Supplied records:
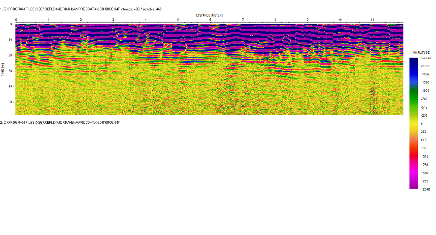The width and height of the screenshot is (436, 235).
Task: Select the 11 meter tick on distance axis
Action: click(372, 20)
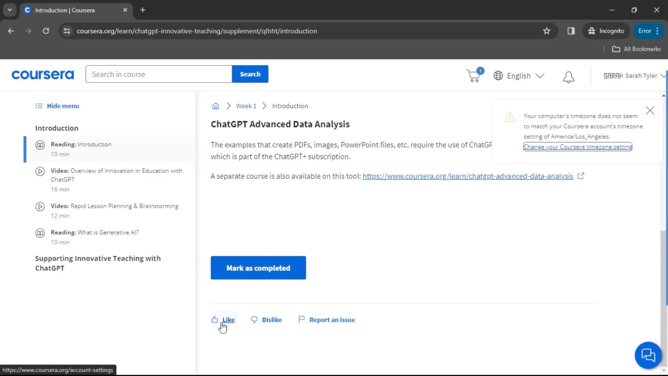Open the ChatGPT Advanced Data Analysis course link
This screenshot has width=668, height=376.
[x=468, y=175]
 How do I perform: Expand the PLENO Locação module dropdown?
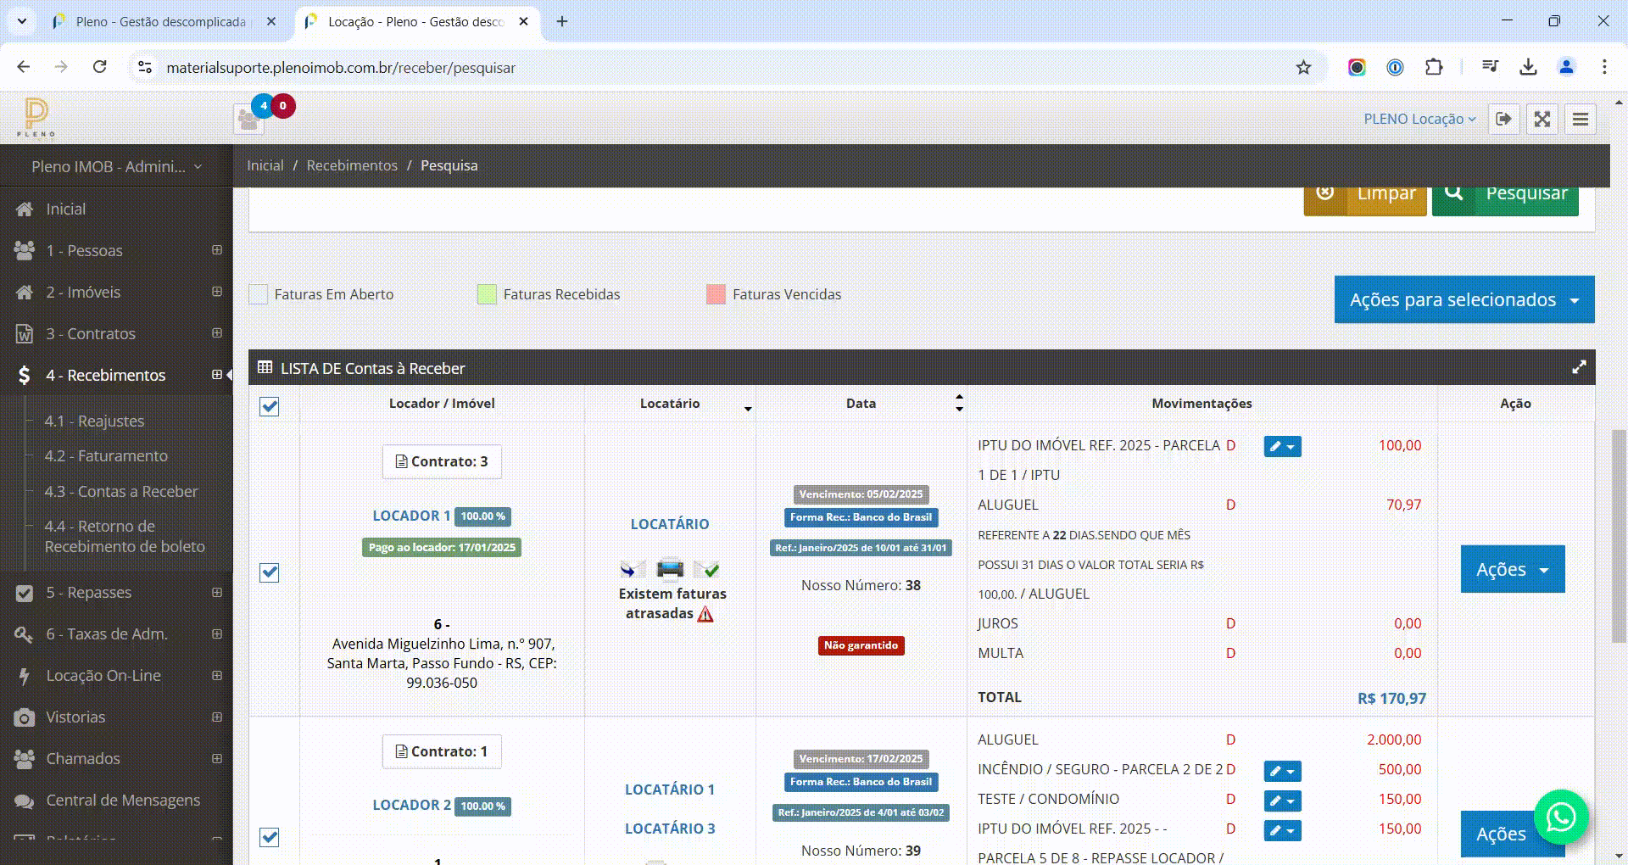(x=1419, y=120)
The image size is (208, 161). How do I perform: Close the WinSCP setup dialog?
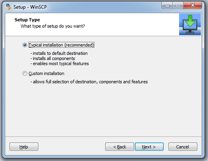[193, 5]
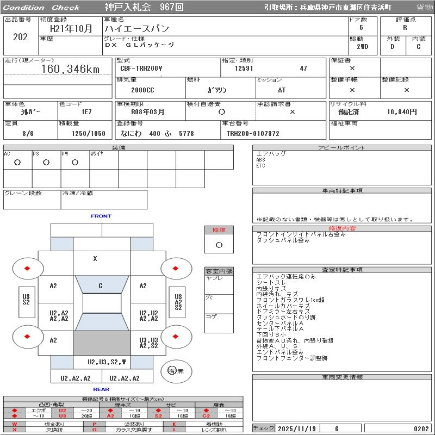Click the アピールポイント section header
The image size is (435, 435).
coord(342,148)
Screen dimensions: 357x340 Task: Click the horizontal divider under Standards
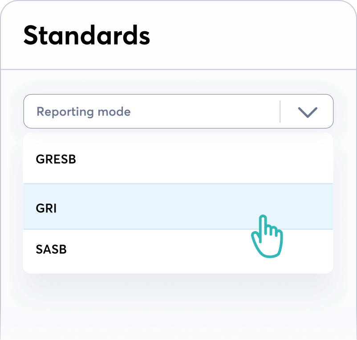click(178, 69)
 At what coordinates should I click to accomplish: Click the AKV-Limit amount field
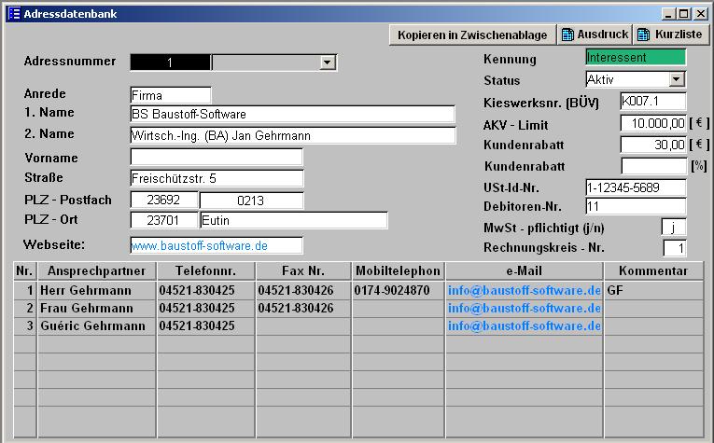click(652, 124)
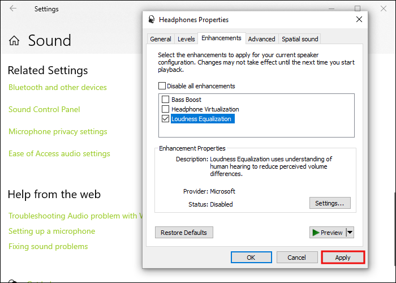
Task: Close the Headphones Properties dialog
Action: click(x=359, y=19)
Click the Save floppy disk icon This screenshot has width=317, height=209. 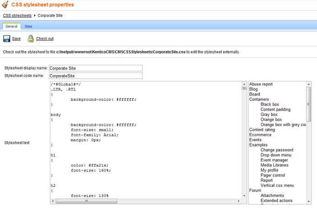point(6,39)
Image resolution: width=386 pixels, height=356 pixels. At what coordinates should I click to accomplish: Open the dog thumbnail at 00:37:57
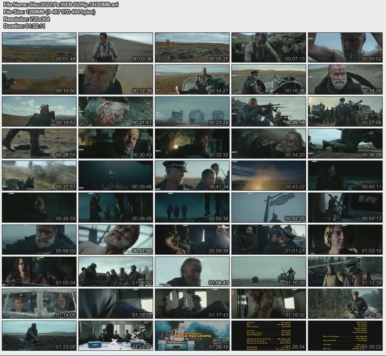point(39,176)
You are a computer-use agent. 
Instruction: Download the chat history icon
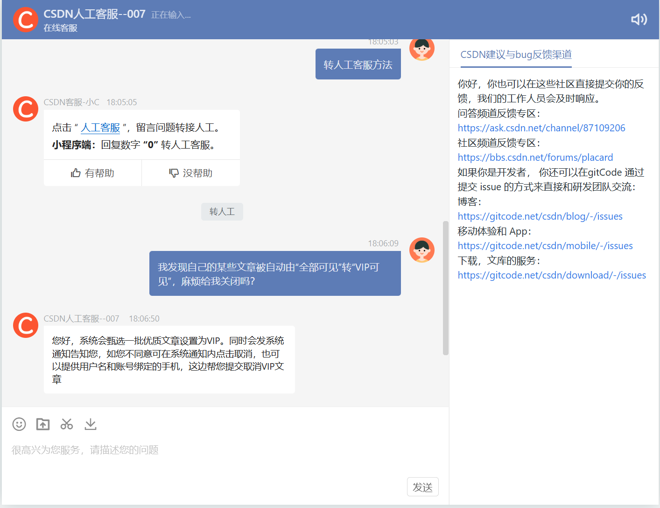coord(90,424)
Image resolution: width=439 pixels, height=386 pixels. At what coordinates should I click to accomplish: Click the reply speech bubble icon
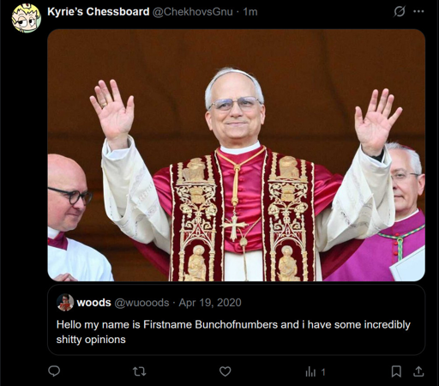pos(54,371)
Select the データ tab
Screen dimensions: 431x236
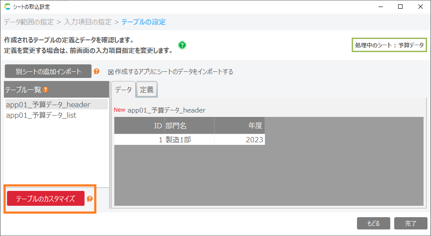123,90
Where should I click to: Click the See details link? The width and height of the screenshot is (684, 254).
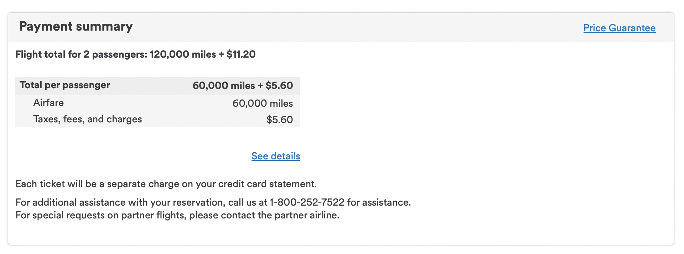coord(276,156)
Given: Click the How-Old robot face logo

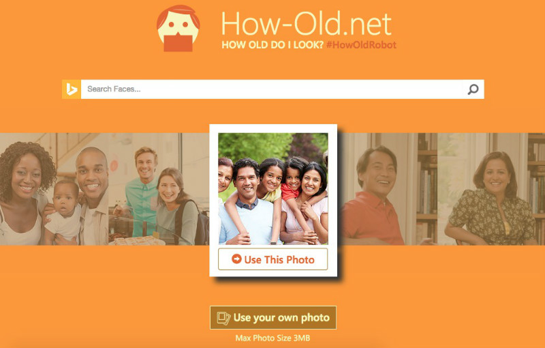Looking at the screenshot, I should pyautogui.click(x=178, y=29).
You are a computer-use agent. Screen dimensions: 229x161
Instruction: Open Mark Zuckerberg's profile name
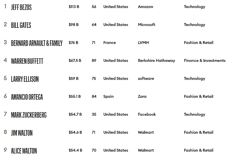click(29, 115)
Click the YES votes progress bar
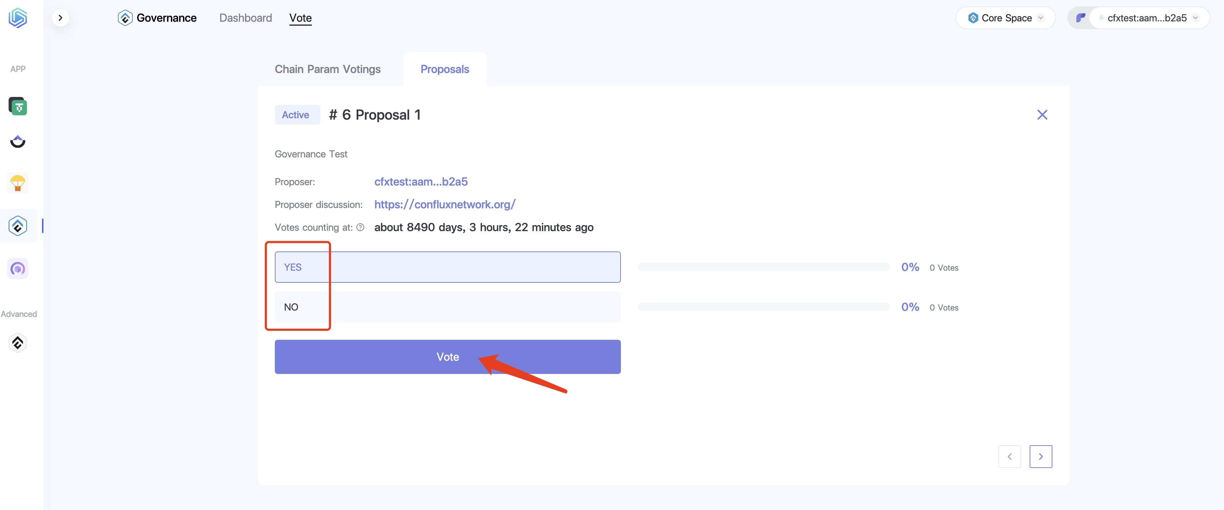Viewport: 1224px width, 510px height. pyautogui.click(x=764, y=267)
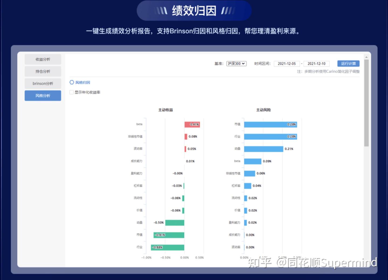Enable the 显示年化收益率 checkbox

(71, 92)
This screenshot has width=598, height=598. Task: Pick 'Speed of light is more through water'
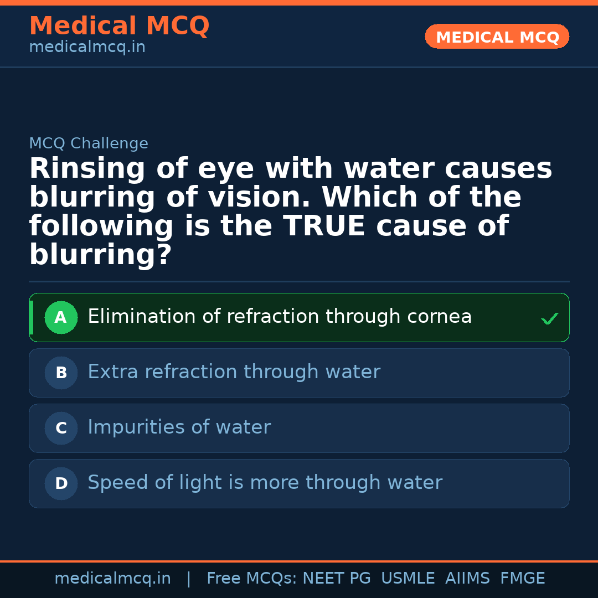pyautogui.click(x=265, y=483)
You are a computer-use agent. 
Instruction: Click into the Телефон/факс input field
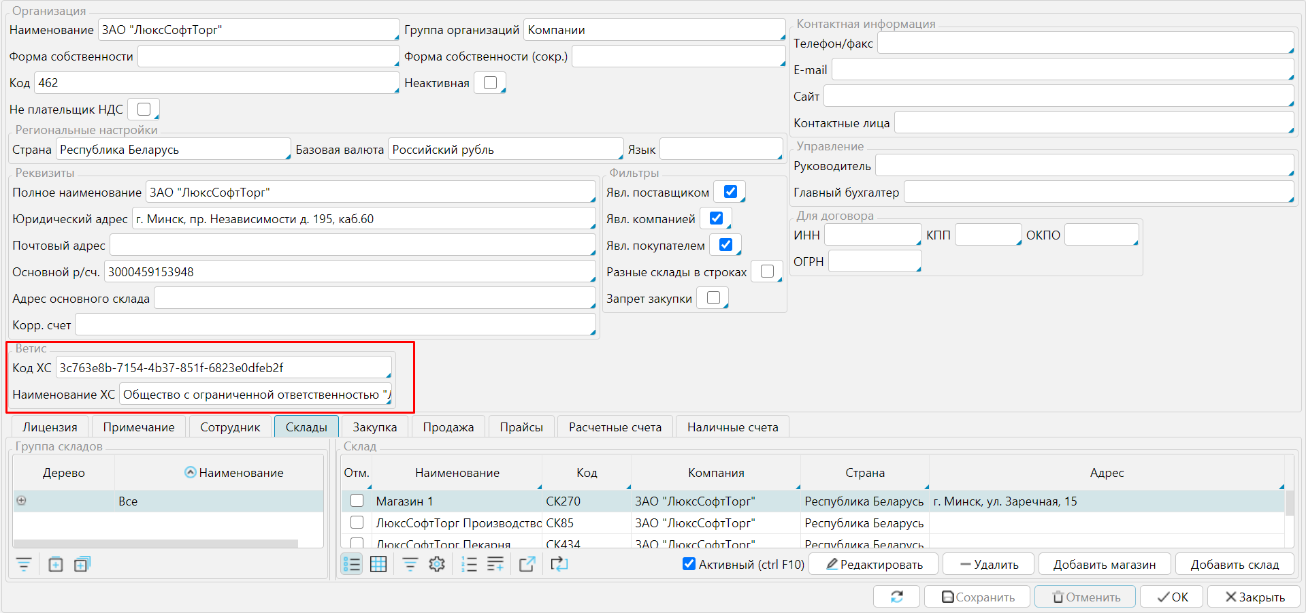coord(1085,44)

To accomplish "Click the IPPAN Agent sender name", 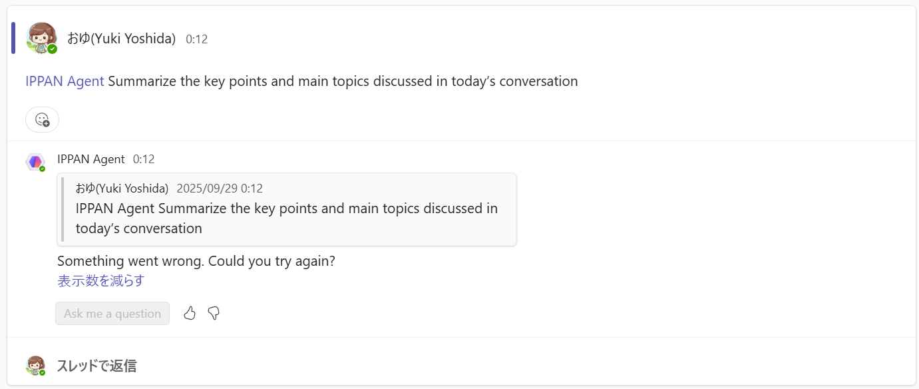I will pyautogui.click(x=91, y=159).
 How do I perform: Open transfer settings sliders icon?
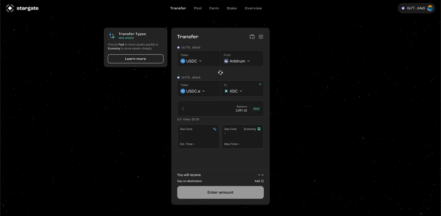click(261, 37)
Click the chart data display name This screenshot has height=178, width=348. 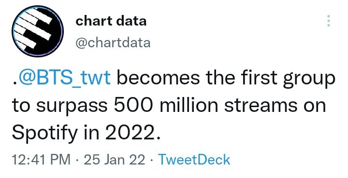pos(111,21)
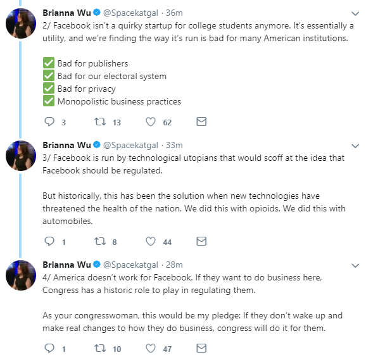Viewport: 366px width, 357px height.
Task: Open more options on the 28m tweet
Action: pyautogui.click(x=355, y=265)
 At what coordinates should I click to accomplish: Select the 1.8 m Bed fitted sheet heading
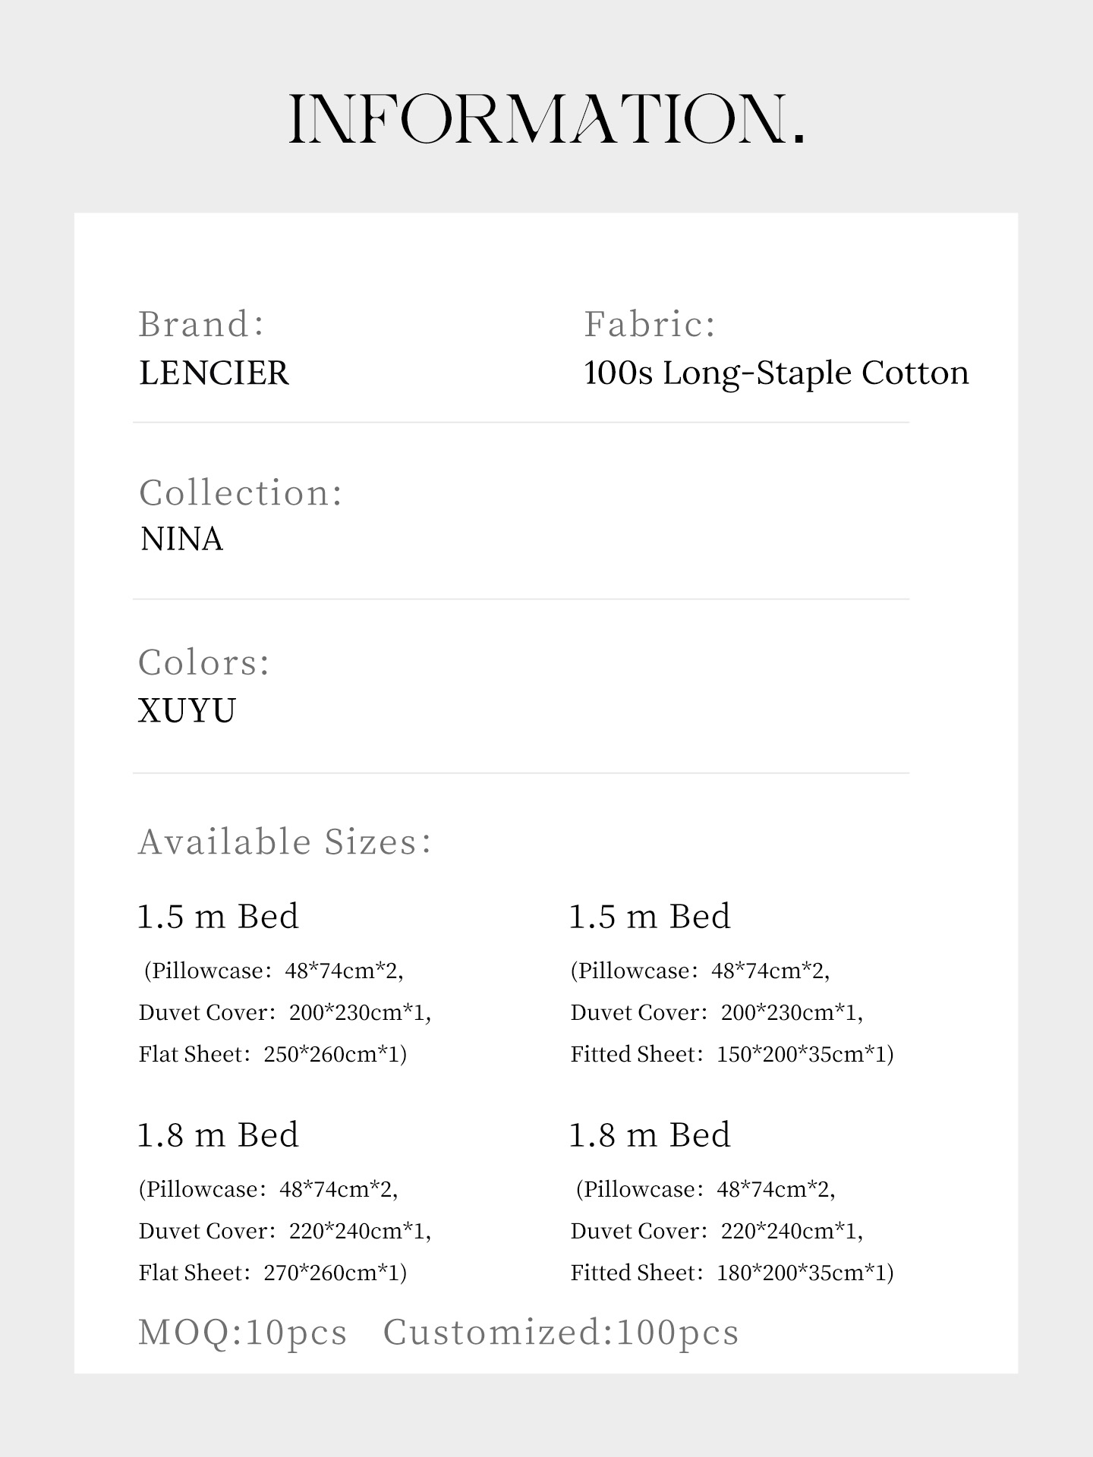coord(650,1135)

Task brief:
With pictures excluded, the lines running from the one containing "At what coordinates should I click to accomplish: Select" through the last line of the records above are to be restated exactly and in full.

Response for this exercise:
 At what coordinates should I click to accomplish: Select the 1.8 m Bed fitted sheet heading
coord(650,1135)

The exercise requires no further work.